GBP, meanwhile, is the best performing currency in the G10 this morning, up a modest just under 0.2% on the session versus the US dollar, which has not quite been enough to lift GBPUSD back above the 1.4200 level. As with other dollar majors, GBPUSD trades close to the centre of recent ranges (1.4100-1.4250ish ranges in this case). As with other currencies, fresh catalysts have been few and far between; there were some optimistic comments from the UK Chancellor on the country’s furlough scheme, saying that recent data shows the scheme is naturally winding down as people return to work. GBP may well continue to outperform other G10 peers as optimism about the country’s developed world leading economic recovery (powered by the fast vaccine rollout) is evidenced in the hard data for the month’s of April and May (set for release in the coming weeks). Finally in FX, commodity currencies are the worst performers in the G10 this morning; AUD, NOK, SEK and NZD are each down about 0.4% on the session versus the dollar but as with other pairs, mostly still trade within the confines of recent ranges. Aussie Retail Sales and Trade data for April was largely as expected and has not shifted the dial at all really for AUD, though slightly softer than expected Chinese PMIs overnight may be weighing a tad on the antipodes (China is the key export market for both).
The Day Ahead
US ADP National Employment data for the month of May (pretty much ADP’s estimate as to what the Friday NFP number will be) is up next at 1315BST. Analysts note it has tended to underestimate the actual NFP number in recent months.
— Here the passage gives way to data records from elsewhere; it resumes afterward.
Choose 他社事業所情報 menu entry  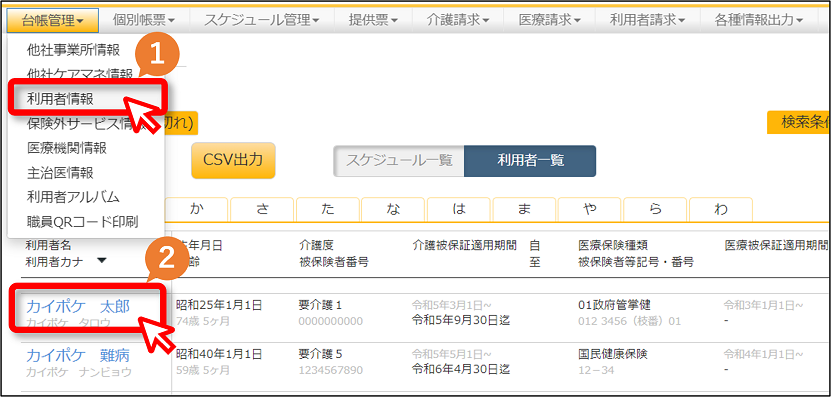(x=74, y=50)
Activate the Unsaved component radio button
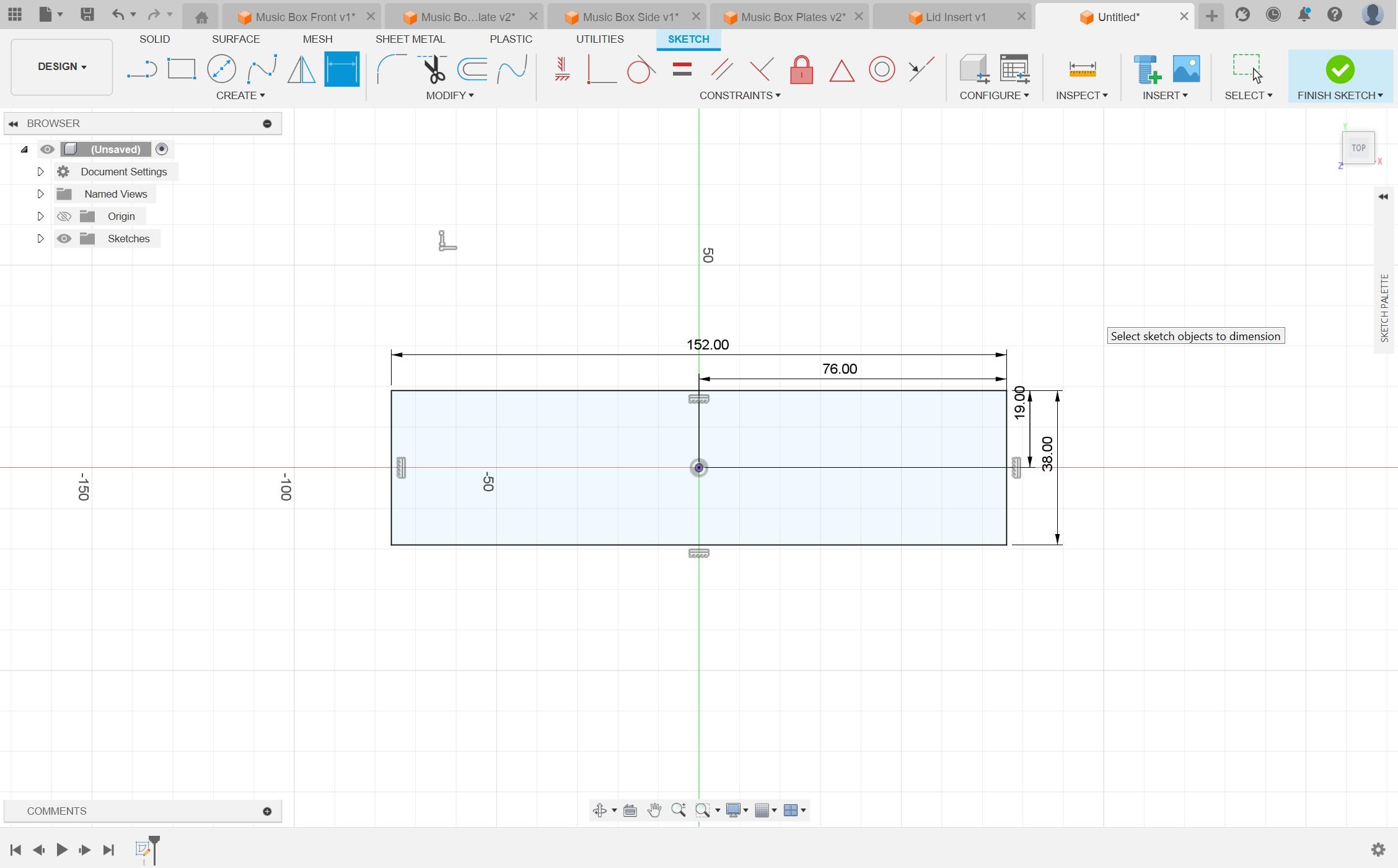This screenshot has height=868, width=1398. (162, 149)
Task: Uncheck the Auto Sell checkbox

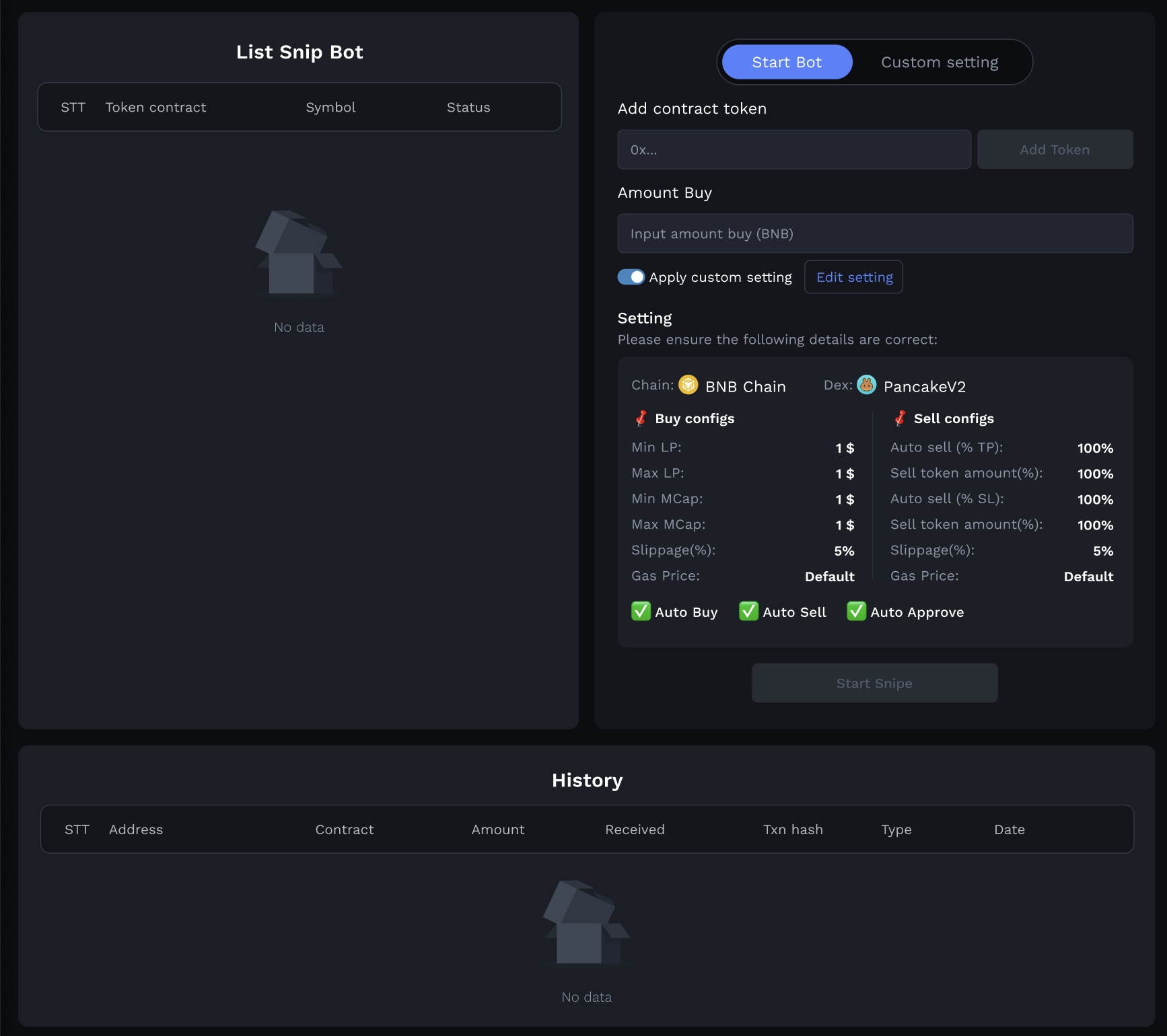Action: click(x=748, y=612)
The usual US Weekly Jobless Claims data is then out at 1330BST, but the data collected outside of the week when the US Bureau of Labour Statistics collated the data for the official labour market report, so ought not have a huge impact on macro sentiment as it will not alter expectations for tomorrow’s jobs data. Markets will want to see a continuation of the recent trend of falling Initial Jobless Claims, however. The most important US data of the day is then out at 1500BST, with ISM releasing their Services PMI survey for the month of May. Crude oil traders will be watching official weekly inventory data at 1530BST, and bond traders will be on the lookout for an announcement from the US treasury as to the total value of the bonds its will be selling at the upcoming 3, 10 and 30-year auctions. Finally, a few Fed speakers are up between 1730BST and 2005BST, getting there last few words in before the Fed goes into blackout at the end of the week ahead of the upcoming June meeting.